Okay, that's beautifully explained, thank you very much indeed.

Bill, so we've heard from Becky about how the data that she had to access had to come from many different places, but I guess that might have been an impediment to actually producing a model as rapidly in the pressing circumstances of the pandemic as it could potentially have been achieved. Does that suggest then that while the SRS has achieved on its own terms, a great deal, nevertheless, there have been limitations, and perhaps it's time to be doing this kind of data sharing across the public sector in a much bigger and better way?

BS
Yes. When I look at the sort of challenges and limitations around the SRS, I think there's probably three things, one of which is the ability to get the data sharing moving as fast as we need to meet this sort of policy need.
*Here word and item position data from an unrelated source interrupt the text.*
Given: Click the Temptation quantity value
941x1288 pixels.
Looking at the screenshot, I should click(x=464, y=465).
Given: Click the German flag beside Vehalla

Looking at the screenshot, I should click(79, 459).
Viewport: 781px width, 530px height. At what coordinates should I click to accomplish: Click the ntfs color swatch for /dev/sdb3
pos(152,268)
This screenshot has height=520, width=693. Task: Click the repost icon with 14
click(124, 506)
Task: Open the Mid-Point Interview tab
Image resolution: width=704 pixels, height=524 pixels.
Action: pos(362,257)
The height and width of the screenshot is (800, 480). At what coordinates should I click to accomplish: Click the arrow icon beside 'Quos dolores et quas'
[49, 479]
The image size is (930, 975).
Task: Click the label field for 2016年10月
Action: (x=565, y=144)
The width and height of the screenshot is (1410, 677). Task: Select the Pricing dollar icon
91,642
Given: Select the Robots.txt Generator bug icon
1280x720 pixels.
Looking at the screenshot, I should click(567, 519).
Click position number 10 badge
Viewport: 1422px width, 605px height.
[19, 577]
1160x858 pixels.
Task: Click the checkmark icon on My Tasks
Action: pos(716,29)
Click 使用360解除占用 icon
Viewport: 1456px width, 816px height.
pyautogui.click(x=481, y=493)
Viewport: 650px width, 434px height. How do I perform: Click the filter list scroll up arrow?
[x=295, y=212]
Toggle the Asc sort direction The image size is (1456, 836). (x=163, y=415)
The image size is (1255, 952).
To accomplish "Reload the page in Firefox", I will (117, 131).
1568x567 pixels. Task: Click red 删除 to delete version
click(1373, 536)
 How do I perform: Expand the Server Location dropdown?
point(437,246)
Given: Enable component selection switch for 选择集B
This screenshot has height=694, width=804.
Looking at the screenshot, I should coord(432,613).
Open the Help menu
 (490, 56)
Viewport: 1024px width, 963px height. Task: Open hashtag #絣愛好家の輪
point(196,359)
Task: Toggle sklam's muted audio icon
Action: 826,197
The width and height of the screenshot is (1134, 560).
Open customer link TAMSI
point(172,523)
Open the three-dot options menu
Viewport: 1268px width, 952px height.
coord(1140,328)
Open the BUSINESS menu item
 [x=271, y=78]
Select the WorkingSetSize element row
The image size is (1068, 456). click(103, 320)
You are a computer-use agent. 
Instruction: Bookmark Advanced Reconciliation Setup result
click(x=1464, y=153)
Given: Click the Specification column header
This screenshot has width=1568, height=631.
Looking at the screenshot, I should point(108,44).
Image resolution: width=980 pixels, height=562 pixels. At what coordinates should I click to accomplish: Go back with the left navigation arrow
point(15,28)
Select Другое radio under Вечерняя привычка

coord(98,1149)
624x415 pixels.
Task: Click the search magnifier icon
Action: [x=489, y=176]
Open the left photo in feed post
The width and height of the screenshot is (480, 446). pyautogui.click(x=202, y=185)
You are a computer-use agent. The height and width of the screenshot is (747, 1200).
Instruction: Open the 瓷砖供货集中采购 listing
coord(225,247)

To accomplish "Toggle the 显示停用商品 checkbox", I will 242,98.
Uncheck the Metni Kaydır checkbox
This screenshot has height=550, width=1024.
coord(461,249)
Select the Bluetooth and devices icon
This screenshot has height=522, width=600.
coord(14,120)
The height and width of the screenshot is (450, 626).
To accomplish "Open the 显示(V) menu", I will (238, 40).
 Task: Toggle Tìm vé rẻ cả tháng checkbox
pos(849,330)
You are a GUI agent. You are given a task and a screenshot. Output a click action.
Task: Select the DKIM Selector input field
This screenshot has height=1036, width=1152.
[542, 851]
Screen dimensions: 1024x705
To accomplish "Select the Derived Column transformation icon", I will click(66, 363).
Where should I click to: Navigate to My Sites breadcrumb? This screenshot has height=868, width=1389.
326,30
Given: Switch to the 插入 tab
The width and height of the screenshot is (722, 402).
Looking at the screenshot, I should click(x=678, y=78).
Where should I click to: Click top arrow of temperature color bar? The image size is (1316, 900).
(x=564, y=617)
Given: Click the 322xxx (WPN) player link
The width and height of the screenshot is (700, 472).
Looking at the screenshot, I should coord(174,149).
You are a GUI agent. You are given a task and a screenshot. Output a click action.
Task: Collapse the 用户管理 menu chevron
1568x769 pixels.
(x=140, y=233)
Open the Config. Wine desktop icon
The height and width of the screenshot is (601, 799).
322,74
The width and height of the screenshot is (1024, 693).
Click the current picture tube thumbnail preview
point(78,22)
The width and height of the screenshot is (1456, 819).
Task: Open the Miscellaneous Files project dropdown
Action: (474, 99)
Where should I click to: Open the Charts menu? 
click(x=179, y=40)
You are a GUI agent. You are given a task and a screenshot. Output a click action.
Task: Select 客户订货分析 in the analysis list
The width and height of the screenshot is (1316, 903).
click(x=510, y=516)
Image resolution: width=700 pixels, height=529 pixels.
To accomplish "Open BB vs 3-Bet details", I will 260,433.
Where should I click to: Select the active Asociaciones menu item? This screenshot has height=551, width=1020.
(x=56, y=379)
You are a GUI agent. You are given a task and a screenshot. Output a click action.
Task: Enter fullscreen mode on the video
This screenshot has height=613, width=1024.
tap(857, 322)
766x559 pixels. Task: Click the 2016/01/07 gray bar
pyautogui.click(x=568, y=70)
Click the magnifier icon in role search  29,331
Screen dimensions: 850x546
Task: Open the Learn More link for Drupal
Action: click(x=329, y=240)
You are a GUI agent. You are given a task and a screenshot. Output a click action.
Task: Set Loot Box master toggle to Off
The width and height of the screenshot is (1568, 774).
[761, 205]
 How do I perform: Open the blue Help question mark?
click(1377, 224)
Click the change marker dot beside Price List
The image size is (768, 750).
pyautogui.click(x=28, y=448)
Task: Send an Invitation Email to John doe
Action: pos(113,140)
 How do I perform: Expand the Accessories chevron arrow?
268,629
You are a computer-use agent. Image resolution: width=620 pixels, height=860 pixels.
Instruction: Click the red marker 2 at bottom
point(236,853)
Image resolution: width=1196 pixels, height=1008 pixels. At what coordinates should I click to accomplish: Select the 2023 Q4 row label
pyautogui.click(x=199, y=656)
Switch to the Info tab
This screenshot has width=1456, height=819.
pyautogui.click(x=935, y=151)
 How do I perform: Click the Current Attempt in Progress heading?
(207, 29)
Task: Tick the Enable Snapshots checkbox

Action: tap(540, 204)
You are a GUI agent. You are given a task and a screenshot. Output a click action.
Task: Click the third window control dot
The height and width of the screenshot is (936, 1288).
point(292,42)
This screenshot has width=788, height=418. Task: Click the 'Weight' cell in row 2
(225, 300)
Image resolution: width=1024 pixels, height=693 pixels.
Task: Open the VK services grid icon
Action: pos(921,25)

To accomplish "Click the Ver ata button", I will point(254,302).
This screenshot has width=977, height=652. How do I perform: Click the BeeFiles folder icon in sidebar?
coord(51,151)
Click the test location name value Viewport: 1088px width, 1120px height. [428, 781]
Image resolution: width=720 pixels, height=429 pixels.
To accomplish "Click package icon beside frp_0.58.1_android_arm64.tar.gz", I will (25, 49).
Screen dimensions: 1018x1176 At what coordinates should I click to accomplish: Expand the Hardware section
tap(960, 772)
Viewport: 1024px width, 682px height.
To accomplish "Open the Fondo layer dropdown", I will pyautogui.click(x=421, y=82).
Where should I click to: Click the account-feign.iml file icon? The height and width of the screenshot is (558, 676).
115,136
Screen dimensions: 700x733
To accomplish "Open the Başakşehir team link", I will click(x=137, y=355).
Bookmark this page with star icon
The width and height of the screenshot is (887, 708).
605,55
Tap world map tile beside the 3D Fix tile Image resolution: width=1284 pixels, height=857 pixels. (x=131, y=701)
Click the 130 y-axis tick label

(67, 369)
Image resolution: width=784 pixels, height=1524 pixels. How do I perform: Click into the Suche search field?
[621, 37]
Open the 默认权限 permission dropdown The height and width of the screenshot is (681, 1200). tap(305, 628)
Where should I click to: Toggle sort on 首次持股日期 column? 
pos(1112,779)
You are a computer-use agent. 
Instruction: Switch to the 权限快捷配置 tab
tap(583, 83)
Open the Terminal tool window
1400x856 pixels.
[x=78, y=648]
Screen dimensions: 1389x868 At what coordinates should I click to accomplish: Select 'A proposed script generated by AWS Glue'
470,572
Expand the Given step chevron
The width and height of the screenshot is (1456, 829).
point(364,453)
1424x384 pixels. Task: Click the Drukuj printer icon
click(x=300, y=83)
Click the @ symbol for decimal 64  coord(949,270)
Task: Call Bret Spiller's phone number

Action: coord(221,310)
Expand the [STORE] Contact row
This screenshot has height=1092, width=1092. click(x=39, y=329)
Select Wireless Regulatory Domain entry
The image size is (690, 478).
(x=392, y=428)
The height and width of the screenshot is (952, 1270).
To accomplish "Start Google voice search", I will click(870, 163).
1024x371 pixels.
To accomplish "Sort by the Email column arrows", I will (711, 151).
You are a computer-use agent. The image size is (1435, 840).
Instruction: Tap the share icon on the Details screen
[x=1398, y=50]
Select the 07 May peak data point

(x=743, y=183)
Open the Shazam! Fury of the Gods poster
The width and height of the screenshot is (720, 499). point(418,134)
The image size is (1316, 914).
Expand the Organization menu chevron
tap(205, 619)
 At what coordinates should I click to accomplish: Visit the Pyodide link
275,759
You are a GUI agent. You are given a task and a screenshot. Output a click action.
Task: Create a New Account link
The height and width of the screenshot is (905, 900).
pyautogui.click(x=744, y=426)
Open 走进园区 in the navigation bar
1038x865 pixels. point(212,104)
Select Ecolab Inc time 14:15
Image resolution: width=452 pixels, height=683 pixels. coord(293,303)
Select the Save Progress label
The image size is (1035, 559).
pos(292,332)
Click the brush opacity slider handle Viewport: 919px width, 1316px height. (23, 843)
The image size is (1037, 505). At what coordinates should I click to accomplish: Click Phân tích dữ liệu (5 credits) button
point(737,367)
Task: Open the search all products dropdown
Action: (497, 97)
The second area would be around the fact that actually the SRS is ageing technology now, and although it's performed really well, and especially during that sort of pandemic response we talked about earlier, it's fair to say it has struggled to cope with some of the really sort of heavy processing requirements that have come out of during that sort of COVID response. Some of the modelling required was much larger than the traditional sort of research projects we might have had in the SRS. And then the final thing is around some of the processes that we described earlier, that sort of five stages framework. All of our processes and rules apply to users, regardless of their sector. What that means is for government analysts who are seeking to access government data, working on government systems to inform government policy, there's a feeling that we could do things faster. Only 25% of our user base is government analysts at the moment, you know, I think that's something we certainly could improve to build that area of the service.

MF
Building the service then for the future is where Jason comes in, Jason Yaxley. As the director of the new Integrated Data Service, we've heard about potential, we've heard about the opportunity to do more in future. Tell us then about the Integrated Data Service, which promises to expand the amount of data available to researchers to speed up the delivery of it and to really produce a huge step-change or transformation in the ability of researchers to do this kind of work in the future. Is that a fair expectation?

Jason Yaxley
Hi Miles, pleased to be here. Yes, I think it's a very fair expectation. So I have the pleasure of being the programme director for the Integrated Data Programme, which will deliver the Integrated Data Service and the ONS is the lead delivery partner for all of government to deliver a transformation both in how government uses data, but also the underpinning technology that enables us to analyse and use that data much more quickly. And so that's a reason why we're one of the key enablers of the government's data strategy and why I view this very much as a transformation rather than just another big data lake where lots of government data goes and we can't really get into it. So, it's a really exciting opportunity. Were in the sort of middle stage of the programme where we have a service that is built and now we have to sort of grow it and expand it and get more data to really enhance its functionality, but it's a really exciting time. A really great job to have.

MF
And in terms of scale, what's the difference between IDS coming in, the Integrated Data Service, compared to the old, if I can put it that way, Secure Research Service?

JY
When it comes to the SRS, it is brilliant at what it does, but it's technology is starting to age and that is causing limitations. And I think what makes the Integrated Data Service sort of a step-change and perhaps unique across government falls into sort of four broad categories. There's the enabling infrastructure itself, which will be state of the art cloud-based, there is the data which will be much more friction free and will be quicker and easier to access data, use data, shar data. It will enable data visualisation in a way that's never been done before. And rather than having to do individual agreements to link one bit of data to a different bit of data, what we will have here is a service for people that will be scalable, repeatable, standardised, which makes it much much easier on a regular basis to link and index and then do research against much larger datasets much more quickly and produce faster results, which is going to be a huge benefit to the public good through the lens of better more informed and evidence-based policy decision making, that has much more statistical and analytical evidence that sits underneath it.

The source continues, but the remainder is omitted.